_Tasks_.
**A)** List every quotation in the collection of sayings about religion that uses the capitalized singular word "God", giving each quotation in full.
**B)** Please rewrite the collection of sayings about religion from "Religion was invented" up to and including "of sacred romance.", replacing "Congressman" with "Senator".
**C)** Add more quotations to the collection of sayings about religion, starting after the last one given.

_Extracted text_.
____

Go to Heaven for the climate, Hell for the company.

It isn't those parts of the Bible that I can’t understand that bother me, it is the parts that I do understand.

The truth is that when a library expels a book of mine and leaves an unexpurgated Bible lying around where unprotected youth can get hold of it, the deep unconscious irony of it delights me.

God made the Idiot for practice, and then He made the School Board.

In religion and politics, people's beliefs and convictions are in almost every case gotten at second hand, and without examination.

The easy confidence with which I know another man's religion is folly teaches me to suspect that my own is also.

Only one thing is impossible for God: To find any sense in any copyright law on the planet.

It is by the goodness of God that in our country we have those three unspeakably precious things: freedom of speech, freedom of conscience, and the prudence never to practice either of them.

Faith is believing what you know ain't so.

Religion was invented when the first con man met the first fool.

I never can think of Judas Iscariot without losing my temper. To my mind, Judas Iscariot was nothing but a low, mean, premature, Congressman.

God, so atrocious in the Old Testament, so attractive in the New — the Jekyll and Hyde of sacred romance.

There has been only one Christian. They caught him and crucified him — early.

All gods are better than their reputation.

Jewish persecution is not a religious passion, it is a business passion.

It is best to read the weather forecast before we pray for rain.

Since the beginning of the world there have been 225,000,000,000 savages born and damned and 28,000 saved by missionary effort.

I am quite sure now that often, very often, in matters concerning religion and politics a man's reasoning powers are not above the monkey's.

The gods offer no rewards for intellect. There was never one yet that showed any interest in it.

There is nothing more awe-inspiring than a miracle except the credulity that can take it at par.

When a man arrives at great prosperity God did it; when he falls into disaster he did it himself.

If the Ten Commandments were not written by Moses, then they were written by another fellow of the same name.

____

_Supplied data_.

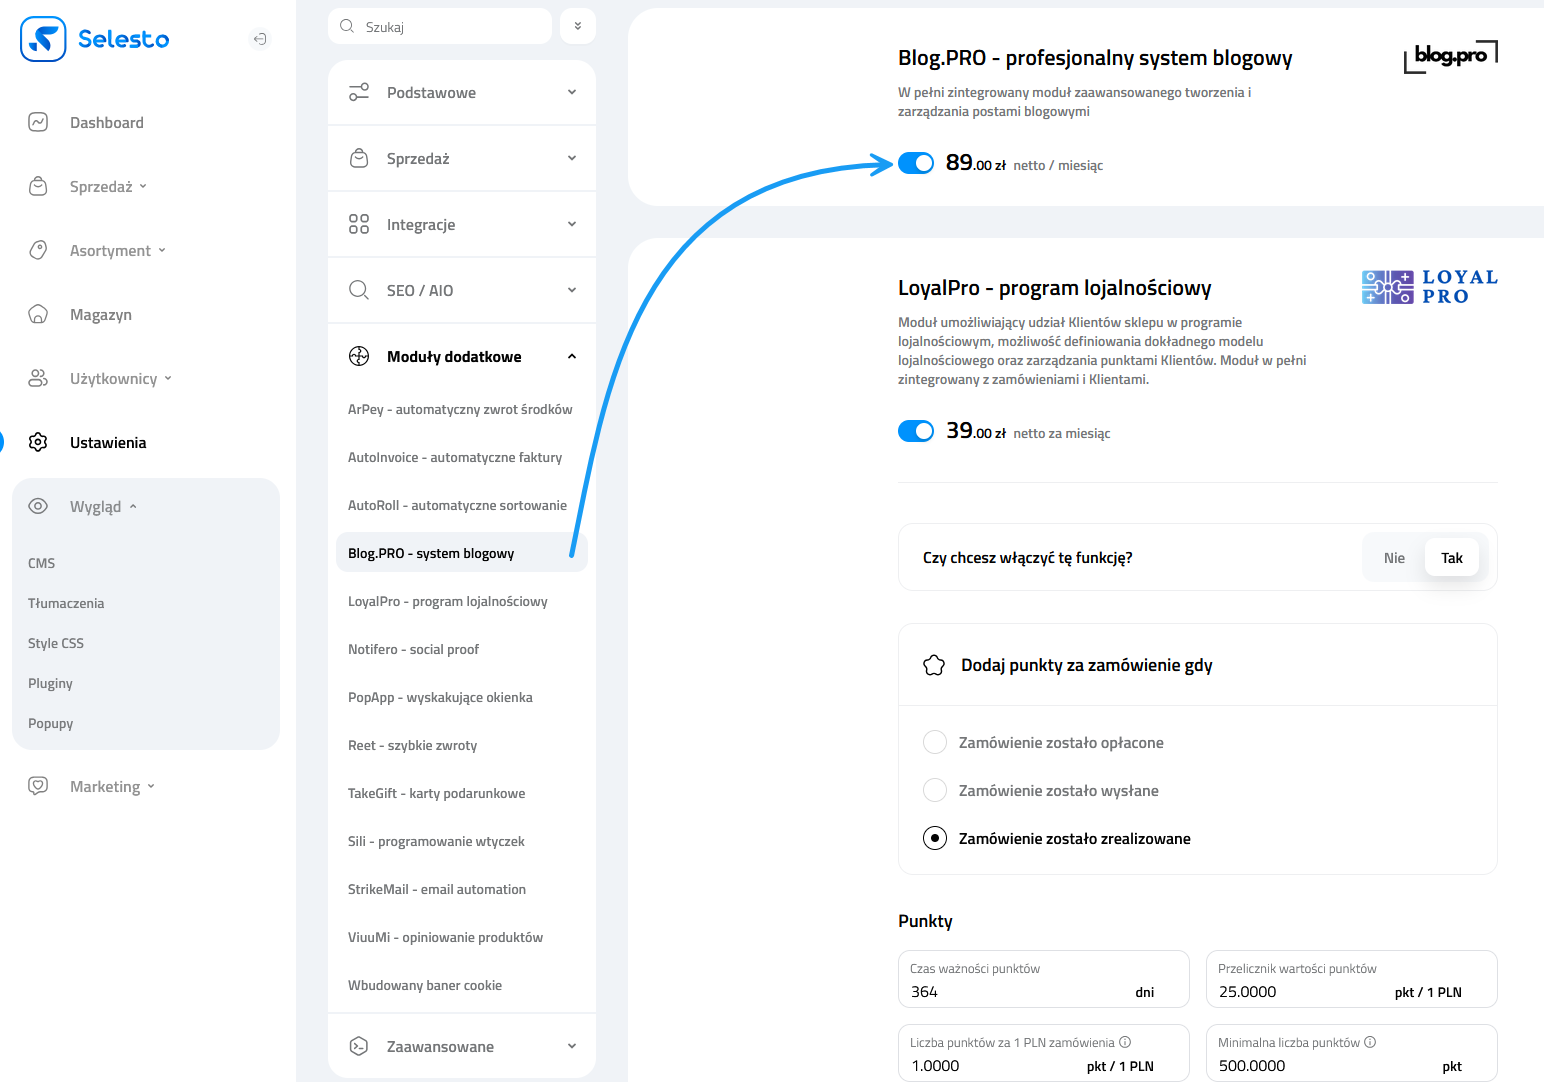Open the Tłumaczenia link under Wygląd

pyautogui.click(x=66, y=603)
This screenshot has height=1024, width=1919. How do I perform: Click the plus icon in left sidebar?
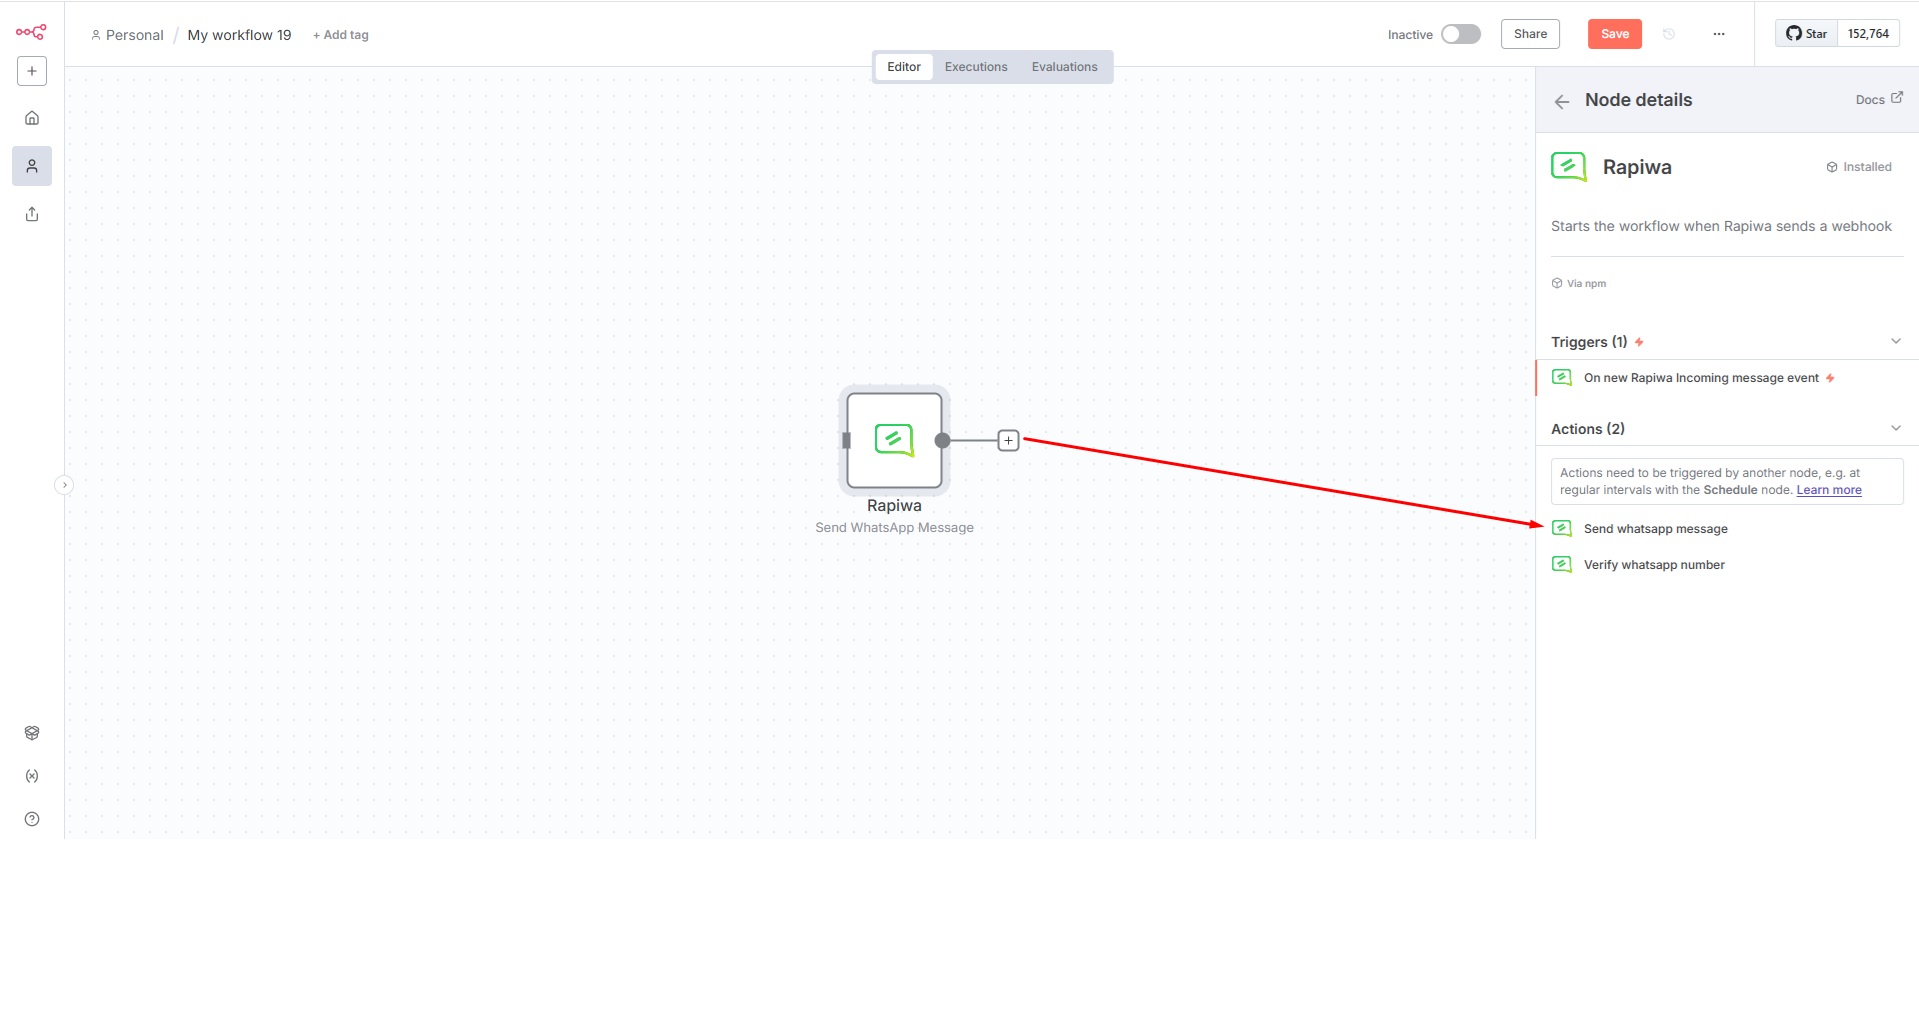pos(32,71)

____

_Results by task_.
**A)**
God made the Idiot for practice, and then He made the School Board.
Only one thing is impossible for God: To find any sense in any copyright law on the planet.
It is by the goodness of God that in our country we have those three unspeakably precious things: freedom of speech, freedom of conscience, and the prudence never to practice either of them.
God, so atrocious in the Old Testament, so attractive in the New — the Jekyll and Hyde of sacred romance.
When a man arrives at great prosperity God did it; when he falls into disaster he did it himself.

**B)**
Religion was invented when the first con man met the first fool.

I never can think of Judas Iscariot without losing my temper. To my mind, Judas Iscariot was nothing but a low, mean, premature, Senator.

God, so atrocious in the Old Testament, so attractive in the New — the Jekyll and Hyde of sacred romance.

**C)**
(Our forefathers fled their homeland and came to America) to enjoy their religion and, at the same time, prevent other folks from enjoying theirs.

India has two million gods, and worships them all. In religion all other countries are paupers; India is the only millionaire.

Man is a religious animal. He is the only religious animal. He is the only animal that has the True Religion — several of them.

[Man] is the only animal that loves his neighbor as himself and cuts his throat if his theology isn't straight. He has made a graveyard of the globe in trying his honest best to smooth his brother's path to happiness and heaven...

The higher animals have no religion. And we are told that they are going to be left out in the Hereafter. I wonder why? It seems questionable taste.

No god and no religion can survive ridicule. No church, no nobility, no royalty or other fraud, can face ridicule in a fair field and live.

Heaven goes by favor. If it went by merit, you would stay out and your dog would go in.

Monarchies, aristocracies, and religions... there was never a country where the majority of the people were in their secret hearts loyal to any of these institutions.

If you want to make God laugh, tell Him your plans.

When these (Hawaiian) islands were discovered the population was about 400,000, but the white man came and brought various complicated diseases, and education, and civilization, and all sorts of calamities, and consequently the population began to drop off with commendable activity. Forty years ago they were reduced to 200,000, and the educational and civilizing facilities being increased they dwindled down to 55,000, and it is proposed to send a few more missionaries and finish them.

I cannot call to mind a single instance where I have ever been irreverent, except toward the things which were sacred to other people.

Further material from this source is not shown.